Exercise description
Render all the records below as a Markdown table with the columns Row and Line, one numbered row per line, and leave out the blank lines.

Task input
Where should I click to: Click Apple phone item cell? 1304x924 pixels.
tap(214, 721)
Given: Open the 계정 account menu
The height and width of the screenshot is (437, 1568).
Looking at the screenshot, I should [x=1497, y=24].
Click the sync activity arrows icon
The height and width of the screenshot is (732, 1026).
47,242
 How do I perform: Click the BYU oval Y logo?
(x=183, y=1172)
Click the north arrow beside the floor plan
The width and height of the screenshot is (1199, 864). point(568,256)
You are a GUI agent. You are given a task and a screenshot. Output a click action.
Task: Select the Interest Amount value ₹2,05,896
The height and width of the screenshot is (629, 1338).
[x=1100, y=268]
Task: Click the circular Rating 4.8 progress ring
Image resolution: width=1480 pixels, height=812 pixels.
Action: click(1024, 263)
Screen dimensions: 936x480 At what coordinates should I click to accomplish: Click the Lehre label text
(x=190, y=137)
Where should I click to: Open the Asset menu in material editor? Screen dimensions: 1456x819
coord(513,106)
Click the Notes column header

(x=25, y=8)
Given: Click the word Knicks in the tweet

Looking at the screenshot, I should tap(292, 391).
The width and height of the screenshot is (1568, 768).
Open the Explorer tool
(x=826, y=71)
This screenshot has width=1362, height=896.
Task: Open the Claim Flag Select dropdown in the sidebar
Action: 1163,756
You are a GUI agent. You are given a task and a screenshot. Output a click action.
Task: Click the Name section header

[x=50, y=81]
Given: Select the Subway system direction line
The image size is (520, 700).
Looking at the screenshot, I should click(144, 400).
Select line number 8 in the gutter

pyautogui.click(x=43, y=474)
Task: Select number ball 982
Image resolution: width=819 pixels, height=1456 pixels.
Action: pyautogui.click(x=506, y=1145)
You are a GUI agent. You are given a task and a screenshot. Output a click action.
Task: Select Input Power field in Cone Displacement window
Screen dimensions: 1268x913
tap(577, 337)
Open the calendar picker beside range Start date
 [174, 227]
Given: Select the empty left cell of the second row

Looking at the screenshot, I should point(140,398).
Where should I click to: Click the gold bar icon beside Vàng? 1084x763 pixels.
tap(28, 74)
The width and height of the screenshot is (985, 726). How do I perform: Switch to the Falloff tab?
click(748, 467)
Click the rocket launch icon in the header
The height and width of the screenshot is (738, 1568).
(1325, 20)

Result
| Row | Line |
|---|---|
| 1 | Where should I click to: Click Apple phone item cell? 1304x924 pixels. |
| 2 | tap(214, 721) |
| 3 | Given: Open the 계정 account menu |
| 4 | The height and width of the screenshot is (437, 1568). |
| 5 | Looking at the screenshot, I should [x=1497, y=24]. |
| 6 | Click the sync activity arrows icon |
| 7 | The height and width of the screenshot is (732, 1026). |
| 8 | 47,242 |
| 9 |  How do I perform: Click the BYU oval Y logo? |
| 10 | (x=183, y=1172) |
| 11 | Click the north arrow beside the floor plan |
| 12 | The width and height of the screenshot is (1199, 864). point(568,256) |
| 13 | You are a GUI agent. You are given a task and a screenshot. Output a click action. |
| 14 | Task: Select the Interest Amount value ₹2,05,896 |
| 15 | The height and width of the screenshot is (629, 1338). |
| 16 | [x=1100, y=268] |
| 17 | Task: Click the circular Rating 4.8 progress ring |
| 18 | Image resolution: width=1480 pixels, height=812 pixels. |
| 19 | Action: click(1024, 263) |
| 20 | Screen dimensions: 936x480 At what coordinates should I click to accomplish: Click the Lehre label text |
| 21 | (x=190, y=137) |
| 22 | Where should I click to: Open the Asset menu in material editor? Screen dimensions: 1456x819 |
| 23 | coord(513,106) |
| 24 | Click the Notes column header |
| 25 | (x=25, y=8) |
| 26 | Given: Click the word Knicks in the tweet |
| 27 | Looking at the screenshot, I should tap(292, 391). |
| 28 | The width and height of the screenshot is (1568, 768). |
| 29 | Open the Explorer tool |
| 30 | (x=826, y=71) |
| 31 | This screenshot has width=1362, height=896. |
| 32 | Task: Open the Claim Flag Select dropdown in the sidebar |
| 33 | Action: 1163,756 |
| 34 | You are a GUI agent. You are given a task and a screenshot. Output a click action. |
| 35 | Task: Click the Name section header |
| 36 | [x=50, y=81] |
| 37 | Given: Select the Subway system direction line |
| 38 | The image size is (520, 700). |
| 39 | Looking at the screenshot, I should click(144, 400). |
| 40 | Select line number 8 in the gutter |
| 41 | pyautogui.click(x=43, y=474) |
| 42 | Task: Select number ball 982 |
| 43 | Image resolution: width=819 pixels, height=1456 pixels. |
| 44 | Action: pyautogui.click(x=506, y=1145) |
| 45 | You are a GUI agent. You are given a task and a screenshot. Output a click action. |
| 46 | Task: Select Input Power field in Cone Displacement window |
| 47 | Screen dimensions: 1268x913 |
| 48 | tap(577, 337) |
| 49 | Open the calendar picker beside range Start date |
| 50 |  [174, 227] |
| 51 | Given: Select the empty left cell of the second row |
| 52 | Looking at the screenshot, I should point(140,398). |
| 53 | Where should I click to: Click the gold bar icon beside Vàng? 1084x763 pixels. |
| 54 | tap(28, 74) |
| 55 | The width and height of the screenshot is (985, 726). How do I perform: Switch to the Falloff tab? |
| 56 | click(748, 467) |
| 57 | Click the rocket launch icon in the header |
| 58 | The height and width of the screenshot is (738, 1568). |
| 59 | (1325, 20) |